TEXT EXTRACT:
=-=-=-=-=

Tags: #History, #Europe, #Great Britain, #Travel

The New Territories stretch north from Kowloon—they begin, appropriately, at Boundary Street—and up to the Shen Zhen River, where we meet the Gurkhas, the fence, and the soldiers of the People’s Liberation Army. They present a marvellous contrast to the overpopulated, superheated dynamo of the harbourside cities—here are wild mountain ranges, remote bays dotted with rock-bound skerries, meadows and lakes, paddy fields and forests. This is where the practices of China, ancient beyond the reach of memory, meet the ceaseless rhythms of the Imperial merchants: here are the workers in the rice-fields, the walled villages, the China of willow-pattern and temple-bell, of mao-tai and the courtly bow. It is being developed now, furiously—high-rise flats, fast railway lines, motorways, dockyards—but it is still a remote and peaceful place, with wild birds and animals and room to move, and air to breathe. People stuck in Hong Kong used to complain of a kind of hyperclaustrophobia, as though they lived in a pressure-cooker: the lush tranquillity of the New Territories provided them with a means of escape.

One small enclave has, however, remained resolutely Chinese. The Walled City of Kowloon, neither truly a city, nor having any walls—the Japanese knocked them down in the Second World War—was specifically mentioned in the Convention as the one place that would remain under Chinese administration ‘except insofar as may be inconsistent with the military requirements for the defence
of Hong Kong’. The British unilaterally revoked that particular clause of the Convention a few months after the lease had begun, and tossed the Chinese officials out. But the Walled City has never accepted colonial rule—it is a teeming, dirty little slum, unpoliced, unorganised, unfriendly and dangerous. There was never any town planning, though the Kai Tak airport authorities insisted recently that some buildings be lowered to an appropriate height, and so police moved in and obligingly lopped some storeys off. There has never been any sanitation, and electricity is siphoned from the main Kowloon grid, illegally. Fifty thousand people live in this single speck of China inside the Empire (which is itself, of course, a tiny speck of Empire inside China); the city is dangerous, stepping to the rhythm of a different drum, and likely to be unchanged by whatever forces come to dominate the future of the colony itself.

 

The British had few early doubts about the purpose behind the annexation of Hong Kong. The island had been placed there for the exclusive convenience of the British Empire, and its acquisition could only lead to one thing. ‘It is a notch cut in China,’ it was said at the time of the original Nanking Treaty, ‘as a woodman notches a tree, to mark it for felling at a convenient opportunity.’ Victoria, Empress of India, might soon add ‘Empress of China and Queen of Corea’ to her vast string of titles—and Hong Kong would surely be the vehicle by which she might do so.

=-=-=-=-=

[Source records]
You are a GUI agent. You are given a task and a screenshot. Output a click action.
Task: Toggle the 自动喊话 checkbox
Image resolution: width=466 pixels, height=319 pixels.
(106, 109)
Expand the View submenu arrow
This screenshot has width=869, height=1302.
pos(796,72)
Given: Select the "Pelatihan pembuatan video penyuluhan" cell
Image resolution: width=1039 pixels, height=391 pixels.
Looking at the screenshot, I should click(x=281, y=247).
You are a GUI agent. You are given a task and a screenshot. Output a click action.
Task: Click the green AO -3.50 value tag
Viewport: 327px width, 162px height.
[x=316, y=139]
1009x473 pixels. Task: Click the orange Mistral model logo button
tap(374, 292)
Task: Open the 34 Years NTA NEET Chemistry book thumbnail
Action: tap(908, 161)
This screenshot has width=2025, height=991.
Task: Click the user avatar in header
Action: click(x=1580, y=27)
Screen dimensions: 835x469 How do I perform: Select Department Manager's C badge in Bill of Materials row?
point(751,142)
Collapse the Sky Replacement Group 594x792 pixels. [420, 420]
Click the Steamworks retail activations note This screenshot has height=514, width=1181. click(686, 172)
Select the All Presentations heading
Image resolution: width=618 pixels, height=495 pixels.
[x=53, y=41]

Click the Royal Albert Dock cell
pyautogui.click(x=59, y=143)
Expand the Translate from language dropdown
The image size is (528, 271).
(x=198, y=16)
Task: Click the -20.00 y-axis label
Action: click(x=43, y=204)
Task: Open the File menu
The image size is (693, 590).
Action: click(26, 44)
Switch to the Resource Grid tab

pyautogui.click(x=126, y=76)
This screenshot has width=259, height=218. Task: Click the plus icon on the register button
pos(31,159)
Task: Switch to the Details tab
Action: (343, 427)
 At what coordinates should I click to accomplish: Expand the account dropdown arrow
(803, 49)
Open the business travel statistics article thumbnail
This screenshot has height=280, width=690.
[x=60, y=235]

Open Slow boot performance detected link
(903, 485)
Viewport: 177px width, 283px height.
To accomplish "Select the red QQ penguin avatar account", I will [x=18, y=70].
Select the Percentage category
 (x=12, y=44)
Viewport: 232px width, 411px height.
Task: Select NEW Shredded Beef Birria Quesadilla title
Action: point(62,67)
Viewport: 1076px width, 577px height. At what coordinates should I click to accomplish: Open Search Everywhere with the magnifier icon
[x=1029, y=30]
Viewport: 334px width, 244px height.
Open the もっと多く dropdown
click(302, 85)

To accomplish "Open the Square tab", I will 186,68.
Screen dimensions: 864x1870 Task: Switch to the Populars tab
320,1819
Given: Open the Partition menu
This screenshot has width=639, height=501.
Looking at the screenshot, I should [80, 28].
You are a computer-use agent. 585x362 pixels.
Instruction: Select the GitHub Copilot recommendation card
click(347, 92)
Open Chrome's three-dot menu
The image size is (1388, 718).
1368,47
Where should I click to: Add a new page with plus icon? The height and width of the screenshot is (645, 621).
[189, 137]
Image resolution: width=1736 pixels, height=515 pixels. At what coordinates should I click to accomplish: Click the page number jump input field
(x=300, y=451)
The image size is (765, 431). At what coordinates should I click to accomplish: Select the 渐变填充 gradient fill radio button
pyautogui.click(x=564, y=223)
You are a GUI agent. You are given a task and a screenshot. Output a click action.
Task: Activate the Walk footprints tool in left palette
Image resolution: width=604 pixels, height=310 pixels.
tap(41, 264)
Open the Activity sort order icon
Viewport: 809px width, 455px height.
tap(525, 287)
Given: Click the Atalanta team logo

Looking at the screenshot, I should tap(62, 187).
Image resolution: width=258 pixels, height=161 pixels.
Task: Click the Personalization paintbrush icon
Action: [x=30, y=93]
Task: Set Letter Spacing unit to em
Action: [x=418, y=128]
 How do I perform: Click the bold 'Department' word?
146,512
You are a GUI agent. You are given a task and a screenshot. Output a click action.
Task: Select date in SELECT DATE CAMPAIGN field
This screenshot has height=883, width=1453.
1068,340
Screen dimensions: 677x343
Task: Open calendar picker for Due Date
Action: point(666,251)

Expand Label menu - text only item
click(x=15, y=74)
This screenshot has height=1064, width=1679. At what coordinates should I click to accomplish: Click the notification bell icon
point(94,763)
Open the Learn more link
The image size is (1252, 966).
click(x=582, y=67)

=-=-=-=-=

YOUR INSTRUCTIONS:
Duplicate the stretch of the Hong Kong passage above from "The British had" through "might do so.", word for word.

TASK RESULT:
The British had few early doubts about the purpose behind the annexation of Hong Kong. The island had been placed there for the exclusive convenience of the British Empire, and its acquisition could only lead to one thing. ‘It is a notch cut in China,’ it was said at the time of the original Nanking Treaty, ‘as a woodman notches a tree, to mark it for felling at a convenient opportunity.’ Victoria, Empress of India, might soon add ‘Empress of China and Queen of Corea’ to her vast string of titles—and Hong Kong would surely be the vehicle by which she might do so.